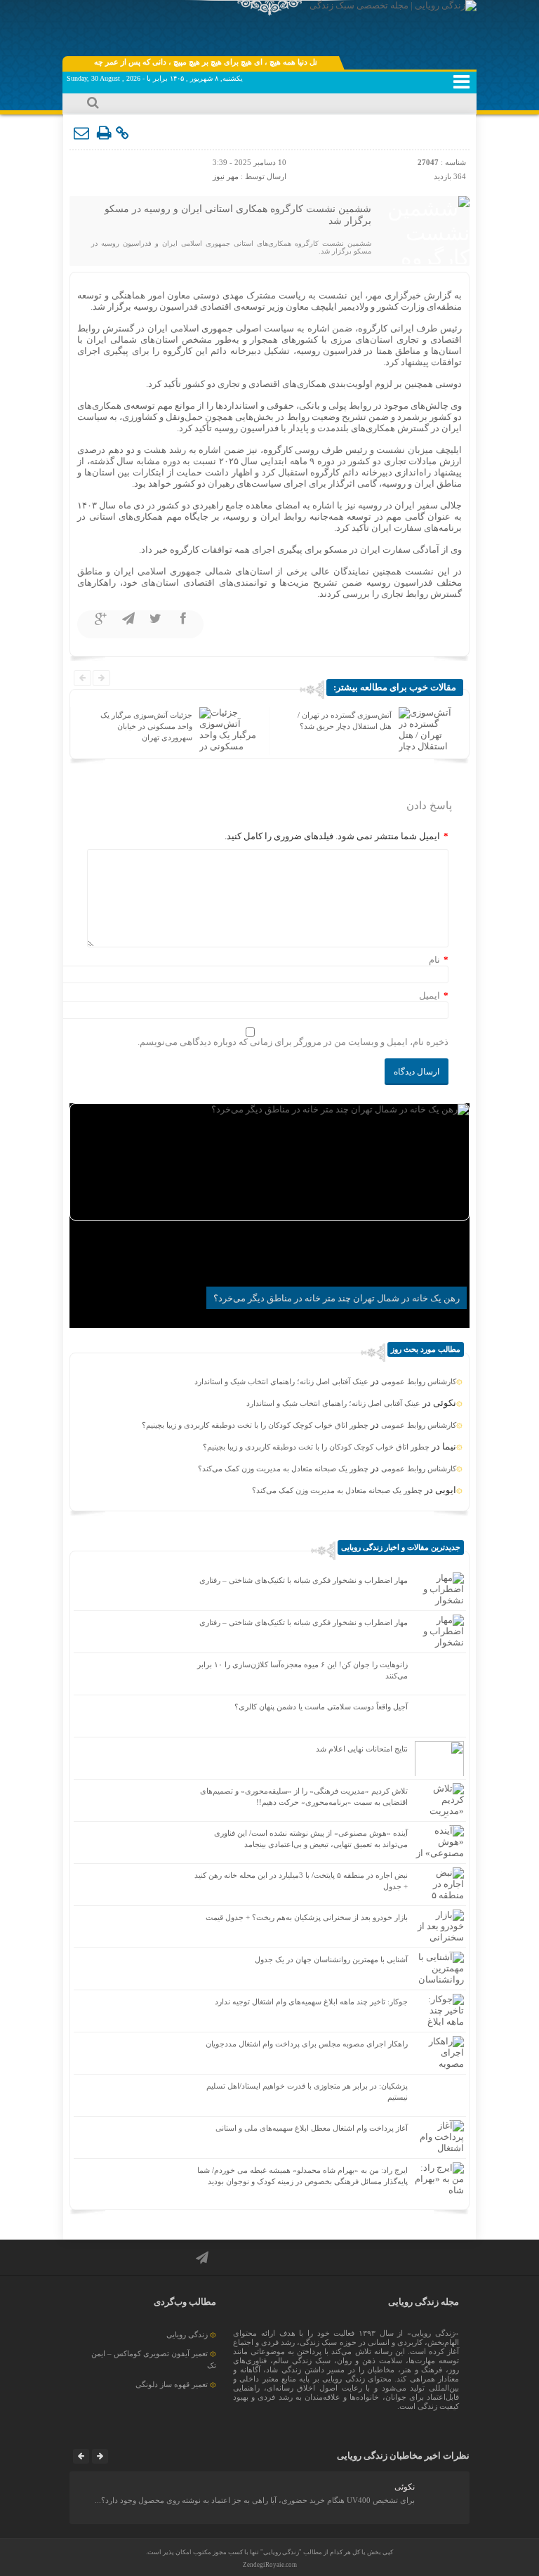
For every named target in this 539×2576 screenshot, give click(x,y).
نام (434, 959)
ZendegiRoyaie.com (270, 2564)
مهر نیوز (226, 176)
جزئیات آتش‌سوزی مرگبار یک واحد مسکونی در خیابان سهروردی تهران (146, 726)
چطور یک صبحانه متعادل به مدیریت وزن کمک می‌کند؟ (283, 1468)
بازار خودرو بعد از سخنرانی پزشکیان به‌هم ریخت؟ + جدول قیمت (307, 1917)
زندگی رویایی (187, 2334)
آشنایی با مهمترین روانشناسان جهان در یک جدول (331, 1959)
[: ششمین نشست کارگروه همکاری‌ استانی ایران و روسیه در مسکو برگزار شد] (82, 133)
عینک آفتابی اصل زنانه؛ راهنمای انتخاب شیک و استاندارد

### EXERCISE DETAILS
Each of the entries above must be output exactly, with none of the pictures.

### ANSWER SPACE
For every named target in this 539×2576 screenshot, give click(x,y).
نام (434, 959)
ZendegiRoyaie.com (270, 2564)
مهر نیوز (226, 176)
جزئیات آتش‌سوزی مرگبار یک واحد مسکونی در خیابان سهروردی تهران (146, 726)
چطور یک صبحانه متعادل به مدیریت وزن کمک می‌کند؟ (283, 1468)
بازار خودرو بعد از سخنرانی پزشکیان به‌هم ریخت؟ + جدول قیمت (307, 1917)
زندگی رویایی (187, 2334)
آشنایی با مهمترین روانشناسان جهان در یک جدول (331, 1959)
[: ششمین نشست کارگروه همکاری‌ استانی ایران و روسیه در مسکو برگزار شد] (82, 133)
عینک آفتابی اصل زنانه؛ راهنمای انتخاب شیک و استاندارد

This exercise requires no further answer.